The new estimates largely reinforced existing trends in Maryland.


Montgomery County, near Washington, saw the greatest population gain, adding 7,630 residents. Howard and Anne Arundel counties came in second and third, with gains of more than 4,500 each. (On a percentage basis, Howard County experienced the strongest growth in the state at 1.4 percent.)


Others showed less significant growth. In Carroll County, for example, the population stayed basically the same, hovering around 167,650. Harford County added about 900 people. Baltimore County grew by about 1,800.


Five rural counties — Allegany and Garrett in Western Maryland and Dorchester, Talbot and Kent on the Eastern Shore — saw declines, though not as great as Baltimore's.


Basu said Baltimore faces demographic and economic headwinds compounded by safety challenges both "real and perceived."


Members of the large millennial generation are starting to marry and have children, making them less likely to remain urban dwellers, he said. Homeowners stuck in their properties after the housing crash have seen home values start to return. And nearby suburbs have built up walkable centers, making them more attractive.


"Baltimore City has a major demographic problem over the next 10 years, and we're just beginning to see the tip of that," Basu said. "It could be a really tough decade for the city demographically."


Baltimore's decline was the third-largest of any county in the country, after Cook County, Ill. — home to Chicago — and Wayne County, Mich. — home to Detroit.


Tyrelle Johnson, 23, grew up and lives in Belair-Edison, one of the Baltimore neighborhoods hit by the foreclosure crisis.

Johnson said he's committed to the city, but he's seen crime and the constant battle for school resources taking a toll.


"One thing you'll consistently hear in our community right now is, 'I wish I could just leave,'" he said.


Some local analysts said they were surprised by the scale of the decline, which does not match other signs of stability, including job gains and growth in home sales and values.


"There's no other indicator to suggest that kind of loss," said Seema Iyer, associate director of the Jacob France Institute at the University of Baltimore. "That would be a little bit of a collective action to move out like that."


Mayor Catherine Pugh said the city's numbers might have taken a hit after enrollments fell at colleges and universities in the aftermath of the 2015 unrest.

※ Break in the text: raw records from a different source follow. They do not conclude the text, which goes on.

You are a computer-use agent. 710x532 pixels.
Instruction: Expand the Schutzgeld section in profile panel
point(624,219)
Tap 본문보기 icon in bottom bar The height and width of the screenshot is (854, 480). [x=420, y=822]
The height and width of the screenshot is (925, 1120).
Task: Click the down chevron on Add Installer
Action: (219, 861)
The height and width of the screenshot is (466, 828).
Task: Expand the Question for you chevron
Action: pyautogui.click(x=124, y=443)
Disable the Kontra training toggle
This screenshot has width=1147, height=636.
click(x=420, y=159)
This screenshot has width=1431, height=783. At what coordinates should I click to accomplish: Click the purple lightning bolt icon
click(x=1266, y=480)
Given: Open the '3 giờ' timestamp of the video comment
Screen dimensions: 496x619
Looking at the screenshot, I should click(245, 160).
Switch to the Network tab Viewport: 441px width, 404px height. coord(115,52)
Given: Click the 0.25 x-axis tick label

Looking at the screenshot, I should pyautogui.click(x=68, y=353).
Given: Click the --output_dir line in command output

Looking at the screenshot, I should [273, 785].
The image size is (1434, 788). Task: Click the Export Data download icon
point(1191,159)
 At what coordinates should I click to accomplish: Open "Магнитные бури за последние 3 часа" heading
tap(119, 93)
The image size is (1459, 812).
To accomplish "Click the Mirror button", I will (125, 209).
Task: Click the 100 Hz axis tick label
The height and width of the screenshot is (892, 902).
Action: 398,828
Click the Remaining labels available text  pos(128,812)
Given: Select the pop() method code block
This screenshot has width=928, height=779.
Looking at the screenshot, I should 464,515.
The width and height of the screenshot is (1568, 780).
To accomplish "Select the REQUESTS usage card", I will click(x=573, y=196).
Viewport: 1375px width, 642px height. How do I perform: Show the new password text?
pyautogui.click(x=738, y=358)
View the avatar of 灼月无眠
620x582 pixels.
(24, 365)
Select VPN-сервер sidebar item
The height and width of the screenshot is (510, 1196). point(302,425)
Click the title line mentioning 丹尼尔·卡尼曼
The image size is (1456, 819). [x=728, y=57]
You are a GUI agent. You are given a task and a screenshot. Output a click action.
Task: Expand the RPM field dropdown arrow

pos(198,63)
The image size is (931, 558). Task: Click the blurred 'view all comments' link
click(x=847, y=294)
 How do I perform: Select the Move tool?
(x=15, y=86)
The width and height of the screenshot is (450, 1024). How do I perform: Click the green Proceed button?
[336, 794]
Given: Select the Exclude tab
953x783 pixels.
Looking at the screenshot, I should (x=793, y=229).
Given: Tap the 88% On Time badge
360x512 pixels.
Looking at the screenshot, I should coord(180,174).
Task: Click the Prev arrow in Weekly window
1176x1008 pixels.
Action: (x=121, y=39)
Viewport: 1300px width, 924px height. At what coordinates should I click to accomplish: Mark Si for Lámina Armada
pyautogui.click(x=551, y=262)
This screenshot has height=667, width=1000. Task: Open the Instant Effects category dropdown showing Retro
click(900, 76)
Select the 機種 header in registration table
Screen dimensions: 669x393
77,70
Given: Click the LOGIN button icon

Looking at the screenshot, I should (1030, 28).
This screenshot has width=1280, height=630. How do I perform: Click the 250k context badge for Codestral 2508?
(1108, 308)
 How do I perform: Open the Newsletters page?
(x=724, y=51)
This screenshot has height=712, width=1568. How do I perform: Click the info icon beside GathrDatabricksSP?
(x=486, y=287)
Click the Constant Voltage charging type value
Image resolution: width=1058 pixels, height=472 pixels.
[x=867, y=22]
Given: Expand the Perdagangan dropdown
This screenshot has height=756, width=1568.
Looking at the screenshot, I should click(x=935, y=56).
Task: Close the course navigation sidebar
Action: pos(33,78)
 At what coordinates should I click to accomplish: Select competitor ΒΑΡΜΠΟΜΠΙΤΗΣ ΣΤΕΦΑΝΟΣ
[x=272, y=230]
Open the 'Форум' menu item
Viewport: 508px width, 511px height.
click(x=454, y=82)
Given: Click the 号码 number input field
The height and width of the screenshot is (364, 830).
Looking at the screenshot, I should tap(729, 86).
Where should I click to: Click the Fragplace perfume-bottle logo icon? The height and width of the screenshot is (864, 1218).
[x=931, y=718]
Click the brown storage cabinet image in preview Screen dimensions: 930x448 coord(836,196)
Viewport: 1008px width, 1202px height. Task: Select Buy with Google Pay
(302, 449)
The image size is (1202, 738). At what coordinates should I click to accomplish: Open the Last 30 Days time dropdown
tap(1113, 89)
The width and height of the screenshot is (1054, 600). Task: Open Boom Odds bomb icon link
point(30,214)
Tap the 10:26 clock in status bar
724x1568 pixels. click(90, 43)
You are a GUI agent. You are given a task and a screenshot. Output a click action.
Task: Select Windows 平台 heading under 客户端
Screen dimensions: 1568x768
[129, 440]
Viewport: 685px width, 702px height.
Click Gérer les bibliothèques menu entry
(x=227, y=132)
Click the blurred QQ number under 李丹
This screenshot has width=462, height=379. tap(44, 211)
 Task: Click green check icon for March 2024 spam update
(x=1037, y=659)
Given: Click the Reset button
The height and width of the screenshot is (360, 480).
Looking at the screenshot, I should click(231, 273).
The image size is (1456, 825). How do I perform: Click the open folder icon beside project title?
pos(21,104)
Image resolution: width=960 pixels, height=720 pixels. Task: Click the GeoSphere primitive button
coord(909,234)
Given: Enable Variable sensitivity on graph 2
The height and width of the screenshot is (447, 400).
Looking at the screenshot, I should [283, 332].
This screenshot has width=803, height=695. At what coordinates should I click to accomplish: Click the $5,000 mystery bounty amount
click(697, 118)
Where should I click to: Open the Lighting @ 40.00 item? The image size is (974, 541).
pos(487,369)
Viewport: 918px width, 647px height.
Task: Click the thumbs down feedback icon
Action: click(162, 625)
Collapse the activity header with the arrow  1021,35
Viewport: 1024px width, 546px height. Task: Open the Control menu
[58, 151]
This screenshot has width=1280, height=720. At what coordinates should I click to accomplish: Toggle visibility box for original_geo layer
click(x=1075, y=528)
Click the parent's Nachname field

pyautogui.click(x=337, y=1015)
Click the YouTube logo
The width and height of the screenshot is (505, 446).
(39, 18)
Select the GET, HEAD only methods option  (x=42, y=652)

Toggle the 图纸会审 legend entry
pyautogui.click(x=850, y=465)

But she said she's not worried they point to a bigger problem.


"I'm not sure where those numbers came from," she said. "When I'm looking at home sales and I'm looking at apartment buildings that are filling up ... I see a very positive influx of people in Baltimore that I think bodes well for the future of our city."


The Census Bureau counts the population once a decade by sending mailings and sometimes going door to door. It bases estimates in the intervening years on records such as taxes and health statistics.


Baltimore leaders have routinely appealed to the federal counts, charging that the numbers overestimate losses.


The Census has sometimes revised Baltimore's estimates as it factors in additional data, but the changes are typically modest.


Baltimore Planning Director Thomas J. Stosur said it's too soon to know if the city will seek an appeal this year.


Stosur said the Census has long had difficulty accurately counting big cities with large low-income and immigrant populations.


"It's something we'll need to grapple with as we get ready for the 2020 census and making sure we're doing good outreach ... so we can get as complete a count as possible," he said.


Steven Gondol, the executive director of the city-promoting nonprofit Live Baltimore, said he thinks the Census overstated the decline. He said the number might have been skewed by the closure of the Baltimore City Detention Center in 2015.


"We will dig in further," Gondol said.


Baltimore's population peaked after World War II, reaching almost 950,000 in 1950. Highways and school integration in the following decades prompted many white residents to flee, and the population plummeted in the 1970s. Escalating drug violence in the 1990s caused more losses.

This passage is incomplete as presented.